Avatar: Official proposal Official proposal

Team name: Lobby D

Use of AI tools :

  • LLMs (Claude and Gemini)

  • For research, finding suitable documentation, clean redaction of the contribution

  • They helped us get useful research papers suitable for the topic we're addressing, which was important for documentation, inspiration, and argumentation.
    They also helped us refine and formalize our prose. The ideas, arguments, and research were entirely our own; AI helped us express them with the clarity a formal academic paper requires.

Initial contribution: GenAI Did Not Break Academia, It Revealed It: A Proposal for Structural Reform and Responsible AI Integration

Final contribution:
Reflection on the process (important)
Three categories of feedback shaped the transition from our first essay to this final paper.

  • The first concerned the technical limitations of AI watermarking. Several comments pointed out that watermarking techniques remain unreliable and easily circumvented, and that building policy proposals around them was premature. We took this seriously, researched the topic further, and ultimately made the decision to drop the entire regulatory and technical framework from our contribution. This was a significant cut, but it made the final paper more honest and more focused.

  • The second concerned the lack of research-based grounding in our initial essay. Reviewers asked for stronger evidence and academic support for our claims. In response, we undertook a thorough documentation phase before writing anything new, building a related work section that situates our thinking within existing litterature on critical pedagogy, assessment reform, and ML-driven feedback systems.
    We also conducted an original student survey distributed across our networks and social media, to ground our theoretical hypotheses and bring first-hand empirical data into the argument. We present this survey as a first initiative and call for a larger-scale study spanning multiple institutions and countries that could produce the representative data needed to inform real policy reform.
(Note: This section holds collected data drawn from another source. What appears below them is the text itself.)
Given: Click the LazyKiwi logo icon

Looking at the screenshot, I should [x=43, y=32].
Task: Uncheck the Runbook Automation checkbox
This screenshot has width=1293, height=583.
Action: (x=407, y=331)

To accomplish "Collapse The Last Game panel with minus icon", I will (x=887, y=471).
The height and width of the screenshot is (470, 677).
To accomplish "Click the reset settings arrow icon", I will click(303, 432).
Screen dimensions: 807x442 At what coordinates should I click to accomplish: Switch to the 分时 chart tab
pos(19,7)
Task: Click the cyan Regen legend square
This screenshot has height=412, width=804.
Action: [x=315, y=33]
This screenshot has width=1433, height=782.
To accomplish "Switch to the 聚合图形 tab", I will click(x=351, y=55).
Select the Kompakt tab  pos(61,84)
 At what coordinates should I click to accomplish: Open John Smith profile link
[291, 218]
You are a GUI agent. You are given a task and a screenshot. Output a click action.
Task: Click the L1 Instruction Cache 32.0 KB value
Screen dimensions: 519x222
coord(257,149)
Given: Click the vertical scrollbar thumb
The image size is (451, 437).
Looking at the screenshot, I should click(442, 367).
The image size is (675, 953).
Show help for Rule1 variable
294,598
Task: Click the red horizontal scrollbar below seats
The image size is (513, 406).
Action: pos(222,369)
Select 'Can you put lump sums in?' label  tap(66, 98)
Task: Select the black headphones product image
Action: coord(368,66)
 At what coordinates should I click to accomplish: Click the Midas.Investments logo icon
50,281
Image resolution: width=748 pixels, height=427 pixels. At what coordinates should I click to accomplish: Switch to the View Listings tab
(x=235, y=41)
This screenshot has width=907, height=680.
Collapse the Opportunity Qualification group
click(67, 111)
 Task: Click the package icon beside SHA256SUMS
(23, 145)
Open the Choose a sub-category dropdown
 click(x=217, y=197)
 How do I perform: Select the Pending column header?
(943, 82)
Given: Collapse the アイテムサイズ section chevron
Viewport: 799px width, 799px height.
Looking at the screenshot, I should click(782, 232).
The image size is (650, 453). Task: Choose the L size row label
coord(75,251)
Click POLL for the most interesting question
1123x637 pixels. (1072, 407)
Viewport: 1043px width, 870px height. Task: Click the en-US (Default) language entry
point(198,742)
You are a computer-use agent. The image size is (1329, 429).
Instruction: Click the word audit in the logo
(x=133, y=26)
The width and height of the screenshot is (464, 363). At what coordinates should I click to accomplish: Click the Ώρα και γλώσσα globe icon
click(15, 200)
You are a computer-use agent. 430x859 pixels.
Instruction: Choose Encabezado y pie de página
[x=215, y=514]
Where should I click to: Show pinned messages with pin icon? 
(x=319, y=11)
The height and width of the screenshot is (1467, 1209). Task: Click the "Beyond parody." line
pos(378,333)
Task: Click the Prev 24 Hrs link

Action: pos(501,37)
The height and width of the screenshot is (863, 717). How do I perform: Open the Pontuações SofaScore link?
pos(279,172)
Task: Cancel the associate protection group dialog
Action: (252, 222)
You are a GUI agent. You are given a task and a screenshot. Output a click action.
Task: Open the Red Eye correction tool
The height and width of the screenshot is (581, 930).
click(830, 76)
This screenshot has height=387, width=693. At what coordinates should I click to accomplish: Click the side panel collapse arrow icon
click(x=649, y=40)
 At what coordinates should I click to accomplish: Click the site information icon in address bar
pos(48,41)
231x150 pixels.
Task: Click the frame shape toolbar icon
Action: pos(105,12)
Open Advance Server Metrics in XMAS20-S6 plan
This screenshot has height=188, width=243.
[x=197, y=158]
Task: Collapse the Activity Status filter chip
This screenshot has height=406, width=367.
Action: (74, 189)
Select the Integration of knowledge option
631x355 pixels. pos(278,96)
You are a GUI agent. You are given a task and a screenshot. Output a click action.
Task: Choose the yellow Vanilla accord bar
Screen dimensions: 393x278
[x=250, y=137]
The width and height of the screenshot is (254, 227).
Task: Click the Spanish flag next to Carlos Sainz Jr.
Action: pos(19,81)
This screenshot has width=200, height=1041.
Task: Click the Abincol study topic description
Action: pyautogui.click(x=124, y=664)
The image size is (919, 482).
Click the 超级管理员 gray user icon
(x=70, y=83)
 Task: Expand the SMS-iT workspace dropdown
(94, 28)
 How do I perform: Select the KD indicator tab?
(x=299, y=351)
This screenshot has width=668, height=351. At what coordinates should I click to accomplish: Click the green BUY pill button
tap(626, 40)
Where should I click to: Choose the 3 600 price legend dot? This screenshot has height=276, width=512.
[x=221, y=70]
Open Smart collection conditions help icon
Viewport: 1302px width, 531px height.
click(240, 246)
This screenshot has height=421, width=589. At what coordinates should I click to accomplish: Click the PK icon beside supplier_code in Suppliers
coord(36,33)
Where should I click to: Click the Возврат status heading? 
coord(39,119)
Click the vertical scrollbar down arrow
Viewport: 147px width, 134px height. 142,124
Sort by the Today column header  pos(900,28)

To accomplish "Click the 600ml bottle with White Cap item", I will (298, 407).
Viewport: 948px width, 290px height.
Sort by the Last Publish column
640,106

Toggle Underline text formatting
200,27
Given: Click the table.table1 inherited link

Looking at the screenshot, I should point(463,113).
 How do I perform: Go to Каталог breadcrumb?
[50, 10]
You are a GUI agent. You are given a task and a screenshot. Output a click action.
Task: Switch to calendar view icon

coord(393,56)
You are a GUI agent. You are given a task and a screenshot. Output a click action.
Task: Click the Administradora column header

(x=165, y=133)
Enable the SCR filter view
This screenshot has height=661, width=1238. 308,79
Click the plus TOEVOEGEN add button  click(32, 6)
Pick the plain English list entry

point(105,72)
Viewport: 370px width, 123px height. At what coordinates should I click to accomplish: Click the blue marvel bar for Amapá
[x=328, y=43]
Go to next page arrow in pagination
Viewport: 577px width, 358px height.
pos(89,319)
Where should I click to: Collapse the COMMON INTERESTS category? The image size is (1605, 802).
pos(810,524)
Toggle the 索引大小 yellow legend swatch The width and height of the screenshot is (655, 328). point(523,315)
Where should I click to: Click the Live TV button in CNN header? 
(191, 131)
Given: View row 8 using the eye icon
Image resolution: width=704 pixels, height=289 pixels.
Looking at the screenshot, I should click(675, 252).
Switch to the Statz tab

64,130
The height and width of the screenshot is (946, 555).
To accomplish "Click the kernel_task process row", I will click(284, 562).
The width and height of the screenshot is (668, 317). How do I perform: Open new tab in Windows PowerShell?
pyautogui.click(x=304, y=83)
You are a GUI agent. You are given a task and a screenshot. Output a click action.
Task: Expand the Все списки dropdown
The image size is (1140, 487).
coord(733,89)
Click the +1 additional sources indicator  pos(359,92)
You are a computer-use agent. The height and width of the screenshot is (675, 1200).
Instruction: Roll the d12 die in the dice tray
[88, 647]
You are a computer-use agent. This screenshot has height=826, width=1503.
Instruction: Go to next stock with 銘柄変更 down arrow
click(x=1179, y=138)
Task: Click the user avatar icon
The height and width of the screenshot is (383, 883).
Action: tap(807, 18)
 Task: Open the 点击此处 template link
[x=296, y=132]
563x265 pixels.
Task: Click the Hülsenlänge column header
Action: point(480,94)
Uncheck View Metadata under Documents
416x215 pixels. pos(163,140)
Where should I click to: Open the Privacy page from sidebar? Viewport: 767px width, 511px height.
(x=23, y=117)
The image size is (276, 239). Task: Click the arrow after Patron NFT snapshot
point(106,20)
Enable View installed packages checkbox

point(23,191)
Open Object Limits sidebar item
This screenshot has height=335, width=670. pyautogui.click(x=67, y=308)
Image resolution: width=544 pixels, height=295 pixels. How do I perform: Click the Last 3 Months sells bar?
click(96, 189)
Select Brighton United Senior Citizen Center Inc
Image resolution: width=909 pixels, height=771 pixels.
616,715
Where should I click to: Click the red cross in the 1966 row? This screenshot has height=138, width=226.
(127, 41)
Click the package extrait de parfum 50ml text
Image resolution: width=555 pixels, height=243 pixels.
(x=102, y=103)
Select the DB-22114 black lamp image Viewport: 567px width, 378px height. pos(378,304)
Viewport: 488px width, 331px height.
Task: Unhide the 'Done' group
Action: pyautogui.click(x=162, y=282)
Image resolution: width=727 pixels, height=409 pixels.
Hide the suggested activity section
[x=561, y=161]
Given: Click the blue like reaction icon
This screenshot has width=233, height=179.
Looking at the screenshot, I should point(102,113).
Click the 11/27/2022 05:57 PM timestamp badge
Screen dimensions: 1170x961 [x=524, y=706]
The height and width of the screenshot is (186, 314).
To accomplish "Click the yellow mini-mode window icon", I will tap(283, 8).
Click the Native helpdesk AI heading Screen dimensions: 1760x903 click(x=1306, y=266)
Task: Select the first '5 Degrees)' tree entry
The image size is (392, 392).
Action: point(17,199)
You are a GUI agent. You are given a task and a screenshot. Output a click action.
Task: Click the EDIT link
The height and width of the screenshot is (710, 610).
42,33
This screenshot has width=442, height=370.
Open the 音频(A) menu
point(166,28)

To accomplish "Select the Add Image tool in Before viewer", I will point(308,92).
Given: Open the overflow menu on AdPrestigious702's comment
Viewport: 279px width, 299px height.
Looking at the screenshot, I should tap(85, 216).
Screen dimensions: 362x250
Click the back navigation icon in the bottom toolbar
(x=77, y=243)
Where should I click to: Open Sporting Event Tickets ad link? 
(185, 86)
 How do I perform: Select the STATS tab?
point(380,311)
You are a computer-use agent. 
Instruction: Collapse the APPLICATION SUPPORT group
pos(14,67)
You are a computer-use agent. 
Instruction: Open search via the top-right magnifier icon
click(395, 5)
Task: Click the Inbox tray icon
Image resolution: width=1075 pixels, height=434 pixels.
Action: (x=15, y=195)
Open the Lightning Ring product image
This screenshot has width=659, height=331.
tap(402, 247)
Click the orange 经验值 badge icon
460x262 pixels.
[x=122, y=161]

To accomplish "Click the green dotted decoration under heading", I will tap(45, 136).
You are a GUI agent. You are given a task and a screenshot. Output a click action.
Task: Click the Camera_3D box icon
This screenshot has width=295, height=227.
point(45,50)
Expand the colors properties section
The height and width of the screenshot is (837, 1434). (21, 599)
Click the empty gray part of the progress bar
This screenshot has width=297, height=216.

  • The third concerned the vagueness and feasibility of our propositions. Early feedback challenged us to move beyond diagnosis and present something concrete and implementable. Our final paper responds to this directly: the oral assessment proposition now includes a detailed logistical model grounded in existing lab (TD) session infrastructure, with specific calculations for group sizes, time slots, and staffing; and the ML feedback proposition is anchored in a documented body of current research on NLP and institutional feedback analytics.

Together, these three rounds of challenge pushed us from a philosophical essay into a structured academic paper with empirical grounding, targeted propositions, and an honest acknowledgment of what remains to be tested.

Our contribution gives two focused, actionable propositions: (1) a reform of academic assessment toward oral and live evaluation formats that cannot be delegated to AI, and (2) the integration of machine learning into institutional feedback infrastructure to give schools the tools to identify and respond to student disengagement in real time.